The researchers conducted a secondary analysis of a 12 month randomized trial comparing 2 weight loss interventions consisting of dietary counseling for adults with obesity and metabolic syndrome.

Subjects who screened positive for high risk of sleep apnea using the STOP questionnaire (about 50% of the 175 participants), lost less weight (1.2% vs. 4.2%) and were less likely to lose 5% or greater (24% vs. 75%) than participants without risk for sleep apnea.

Thus, the authors conclude that,

“…an OSA screening indicating high risk identifies individuals who will struggle to lose weight when participating in a weight loss intervention, despite equal attendance at treatment sessions and study assessments. Findings of this study suggest that OSA is a significant barrier to weight loss.”

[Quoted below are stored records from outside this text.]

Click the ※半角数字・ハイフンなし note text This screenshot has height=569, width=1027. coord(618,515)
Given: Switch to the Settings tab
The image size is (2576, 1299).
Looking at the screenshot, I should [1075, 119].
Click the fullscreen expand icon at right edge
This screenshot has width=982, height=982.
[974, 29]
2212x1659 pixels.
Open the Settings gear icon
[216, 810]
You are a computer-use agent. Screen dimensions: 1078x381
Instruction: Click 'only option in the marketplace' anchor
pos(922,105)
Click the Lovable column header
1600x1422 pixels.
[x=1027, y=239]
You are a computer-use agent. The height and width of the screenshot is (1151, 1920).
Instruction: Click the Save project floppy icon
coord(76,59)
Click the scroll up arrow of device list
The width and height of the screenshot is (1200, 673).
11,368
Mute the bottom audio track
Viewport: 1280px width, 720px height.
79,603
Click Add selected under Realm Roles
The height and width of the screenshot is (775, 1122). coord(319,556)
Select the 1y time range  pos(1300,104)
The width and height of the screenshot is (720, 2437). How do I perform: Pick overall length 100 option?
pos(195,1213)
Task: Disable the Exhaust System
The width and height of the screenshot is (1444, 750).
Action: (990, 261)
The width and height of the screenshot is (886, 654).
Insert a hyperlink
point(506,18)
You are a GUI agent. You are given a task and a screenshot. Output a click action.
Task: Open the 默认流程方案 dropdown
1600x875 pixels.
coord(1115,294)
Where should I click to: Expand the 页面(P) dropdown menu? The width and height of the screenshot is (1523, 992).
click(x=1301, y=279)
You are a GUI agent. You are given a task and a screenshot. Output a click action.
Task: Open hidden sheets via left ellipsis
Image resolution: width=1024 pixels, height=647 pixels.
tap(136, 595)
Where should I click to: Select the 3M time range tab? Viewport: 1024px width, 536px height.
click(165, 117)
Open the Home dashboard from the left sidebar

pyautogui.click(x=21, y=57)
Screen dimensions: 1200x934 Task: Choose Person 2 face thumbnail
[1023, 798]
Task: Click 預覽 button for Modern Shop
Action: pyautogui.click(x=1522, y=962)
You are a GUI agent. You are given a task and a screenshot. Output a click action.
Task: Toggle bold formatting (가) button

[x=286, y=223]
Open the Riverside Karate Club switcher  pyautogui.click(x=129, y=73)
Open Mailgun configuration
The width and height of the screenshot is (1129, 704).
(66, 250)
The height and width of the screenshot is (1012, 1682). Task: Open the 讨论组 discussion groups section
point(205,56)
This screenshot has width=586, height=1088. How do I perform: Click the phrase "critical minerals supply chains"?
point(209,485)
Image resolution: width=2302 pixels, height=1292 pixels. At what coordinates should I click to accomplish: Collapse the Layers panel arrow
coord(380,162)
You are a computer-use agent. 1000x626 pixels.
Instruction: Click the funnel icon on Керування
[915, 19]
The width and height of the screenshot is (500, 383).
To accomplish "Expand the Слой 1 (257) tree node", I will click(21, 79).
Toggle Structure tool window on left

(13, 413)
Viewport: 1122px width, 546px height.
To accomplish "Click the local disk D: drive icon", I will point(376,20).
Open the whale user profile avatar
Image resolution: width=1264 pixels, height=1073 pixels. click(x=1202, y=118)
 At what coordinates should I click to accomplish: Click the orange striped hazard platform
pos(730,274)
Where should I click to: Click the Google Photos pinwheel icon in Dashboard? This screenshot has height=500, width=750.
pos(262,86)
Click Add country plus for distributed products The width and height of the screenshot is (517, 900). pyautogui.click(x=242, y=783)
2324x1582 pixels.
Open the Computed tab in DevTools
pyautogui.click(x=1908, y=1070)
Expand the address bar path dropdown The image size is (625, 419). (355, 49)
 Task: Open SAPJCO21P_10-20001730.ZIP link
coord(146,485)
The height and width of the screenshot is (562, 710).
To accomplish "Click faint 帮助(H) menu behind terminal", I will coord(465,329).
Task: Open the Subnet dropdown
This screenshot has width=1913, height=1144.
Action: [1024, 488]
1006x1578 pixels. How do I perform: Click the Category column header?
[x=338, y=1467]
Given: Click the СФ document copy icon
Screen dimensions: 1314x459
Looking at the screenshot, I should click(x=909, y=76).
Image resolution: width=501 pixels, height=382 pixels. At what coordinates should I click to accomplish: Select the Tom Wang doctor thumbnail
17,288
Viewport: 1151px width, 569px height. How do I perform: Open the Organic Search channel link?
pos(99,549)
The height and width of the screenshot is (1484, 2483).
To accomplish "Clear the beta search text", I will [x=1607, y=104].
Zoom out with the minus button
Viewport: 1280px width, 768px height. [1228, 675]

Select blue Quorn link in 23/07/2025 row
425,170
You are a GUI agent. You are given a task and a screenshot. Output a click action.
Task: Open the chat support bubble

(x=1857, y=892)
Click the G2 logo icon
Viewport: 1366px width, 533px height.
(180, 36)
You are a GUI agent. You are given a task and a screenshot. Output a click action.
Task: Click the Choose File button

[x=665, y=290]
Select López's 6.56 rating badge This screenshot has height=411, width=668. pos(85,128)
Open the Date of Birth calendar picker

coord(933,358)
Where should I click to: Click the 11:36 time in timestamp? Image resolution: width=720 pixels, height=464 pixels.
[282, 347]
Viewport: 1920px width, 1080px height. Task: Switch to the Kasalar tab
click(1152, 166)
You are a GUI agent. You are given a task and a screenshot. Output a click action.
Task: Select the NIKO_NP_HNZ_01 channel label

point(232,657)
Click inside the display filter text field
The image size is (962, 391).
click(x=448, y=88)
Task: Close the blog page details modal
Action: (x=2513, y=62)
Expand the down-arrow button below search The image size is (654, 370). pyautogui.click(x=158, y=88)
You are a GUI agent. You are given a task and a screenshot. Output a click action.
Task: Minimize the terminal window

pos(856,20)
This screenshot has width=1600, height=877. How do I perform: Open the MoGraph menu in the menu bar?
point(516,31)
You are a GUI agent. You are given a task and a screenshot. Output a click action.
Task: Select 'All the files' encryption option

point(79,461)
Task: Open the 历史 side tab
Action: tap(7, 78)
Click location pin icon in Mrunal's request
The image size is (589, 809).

Whether or not treating sleep apnea makes weight loss any easier, the authors have this to offer:

“Although we found that participants reporting current OSA treatment had greater weight loss (6.5% vs. 0.6%), the small sample of individuals receiving OSA treatment (n = 24) precluded statistical comparison.”

Clearly,

“OSA screening as a standard component of weight loss interventions has a high potential for usefulness, as identified individuals can be targeted for more intense or comprehensive treatment. The benefits of OSA treatment as a standard part of weight loss interventions among individuals with obesity and metabolic syndrome has yet to be determined, and future research must include examination of adherence to both OSA and weight loss intervention components.”